The company, which employs 20,000 people in the UK including thousands in Scotland, was placed into compulsory liquidation yesterday morning with debts of £1.15 billion and a pension shortfall of over half a billion after talks with the UK government to save the company were unsuccessful.
Unite Scotland pointed to current labour laws, which say employers with a workforce of more than 20 at one location are legally obliged to give employees 30 days’ notice of possible redundancies.
Carillion had been involved in the £745 million Aberdeen Western Peripheral Route (AWPR) and had contracts with Registers of Scotland, the Scottish Children’s Reporter Administration, West of Scotland Housing Association and NHS Greater Glasgow and Clyde among many others.
Network Rail awarded Carillion a contract last year to deliver platform extension works and the firm is also responsible for two facilities management contracts worth £158m with the Ministry of Defence (MoD) which cover 83 military sites in Scotland.
Read more: Contingency plans take hold in wake of Carillion collapse
In the last six months, the company issued three profit warnings and yet in that time was awarded contracts worth more than £2bn by the UK government.
Unite’s Scottish secretary Pat Rafferty said: “Given (yesterday’s) drastic events it’s clear that Carillion was legally obliged to give notice to the workforce in December of the possibility of redundancies.
“It hasn’t done that.

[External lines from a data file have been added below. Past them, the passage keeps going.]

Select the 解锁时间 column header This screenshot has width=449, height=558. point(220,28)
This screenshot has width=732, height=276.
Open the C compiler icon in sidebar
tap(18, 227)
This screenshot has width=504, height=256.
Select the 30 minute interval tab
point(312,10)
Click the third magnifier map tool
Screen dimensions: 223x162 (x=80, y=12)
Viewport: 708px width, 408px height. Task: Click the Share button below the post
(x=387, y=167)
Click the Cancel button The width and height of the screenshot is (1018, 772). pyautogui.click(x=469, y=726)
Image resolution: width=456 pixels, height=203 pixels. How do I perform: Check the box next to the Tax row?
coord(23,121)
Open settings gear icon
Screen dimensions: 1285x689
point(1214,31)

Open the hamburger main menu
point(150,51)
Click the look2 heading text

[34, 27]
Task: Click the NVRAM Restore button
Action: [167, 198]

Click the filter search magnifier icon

So Unite is taking advice about legal action to secure the pay and pension rights of our members.
“Obviously saving jobs is the priority but we also have to make sure that workers don’t pay the price for what is boardroom greed and recklessness.”
Unite Scotland said that the collapse of Carillion should be a stark warning about the obsessions across the UK, in Westminster, Holyrood, and local government about the privatisation of public services.

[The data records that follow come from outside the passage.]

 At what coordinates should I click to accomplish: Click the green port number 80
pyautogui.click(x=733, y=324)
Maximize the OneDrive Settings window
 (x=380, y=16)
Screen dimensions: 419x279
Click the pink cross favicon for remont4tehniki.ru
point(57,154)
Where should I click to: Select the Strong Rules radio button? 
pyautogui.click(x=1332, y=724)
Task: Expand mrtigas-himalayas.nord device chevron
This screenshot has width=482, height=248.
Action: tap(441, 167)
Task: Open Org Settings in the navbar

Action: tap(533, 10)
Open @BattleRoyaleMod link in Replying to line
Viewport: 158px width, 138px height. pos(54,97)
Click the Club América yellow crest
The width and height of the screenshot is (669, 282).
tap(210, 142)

The union believes that for a long time putting public services out to private tender has “started an undercutting merry go round” which may have affected Carillion. According to Unite, the company has lost hundreds of millions because major contracts turned out to be loss-makers after tender bids were perilously low.

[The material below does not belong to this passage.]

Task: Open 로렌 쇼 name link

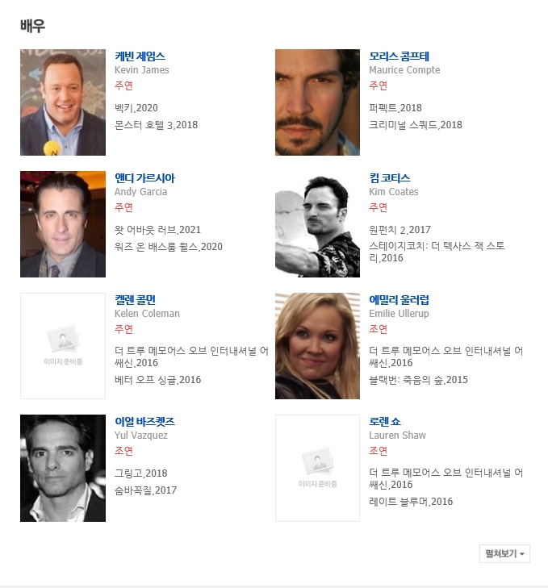Action: (385, 422)
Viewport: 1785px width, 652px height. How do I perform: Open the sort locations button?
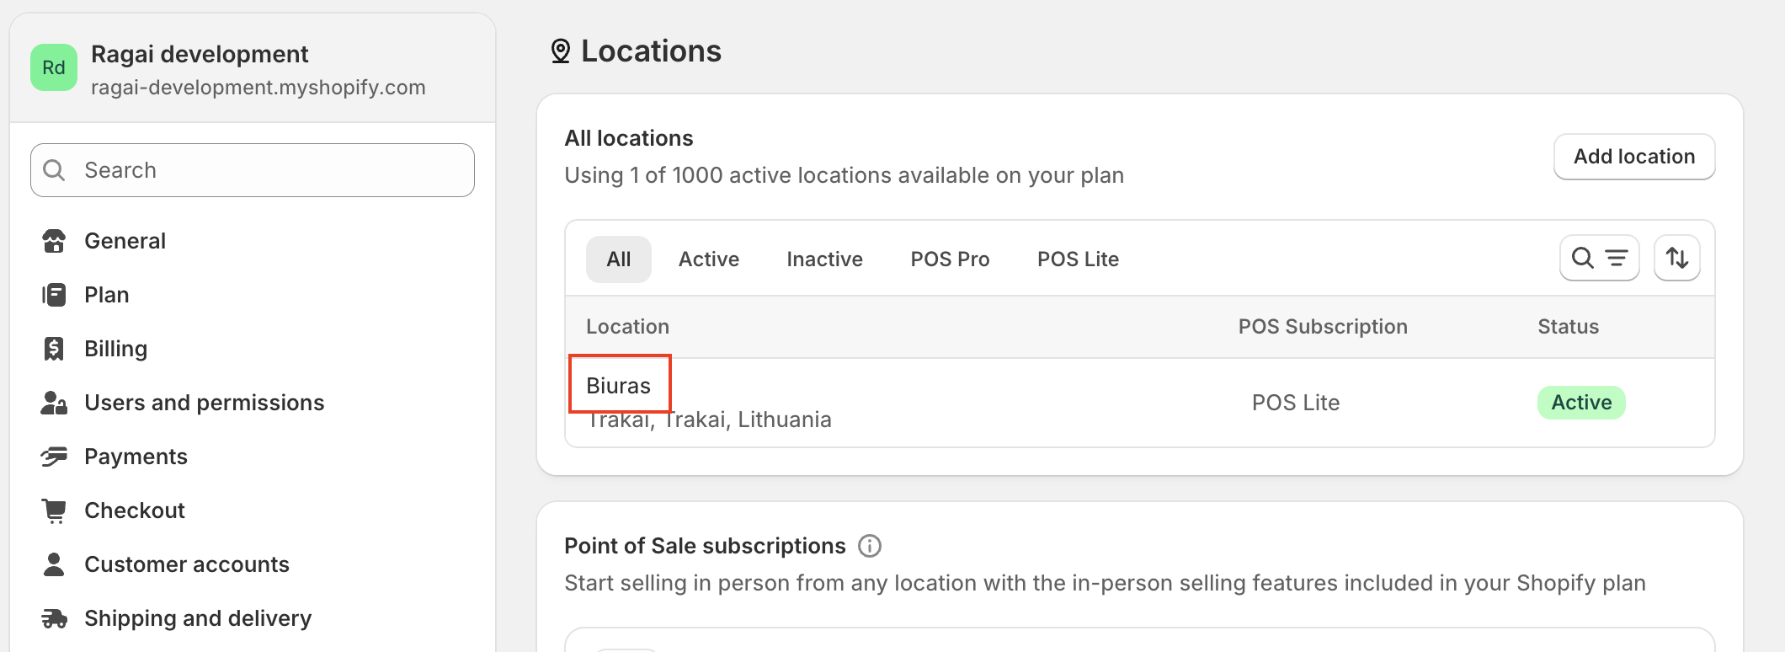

Pat Rafferty added: “This is what happens after years of worship at the Holy Grail of privatisation. It starts with the mistaken belief that private provision is best and ends with the tax payer picking up a billion pound tab when reality proves that is not true. There needs to be a government inquiry to establish just what went wrong at Carillion so that lessons can be learned. Meantime the administrators have to determine what contracts held by Carillion can be brought into public control.”
Unite has welcomed the fact that the government and the administrators PwC have to date given guarantees about financial support for the continuation and completion of public contracts formally held by Carillion.
The Scottish Government has confirmed it is in talks with UK counterparts and liquidators to work out how best to support Carillion employees and contracts.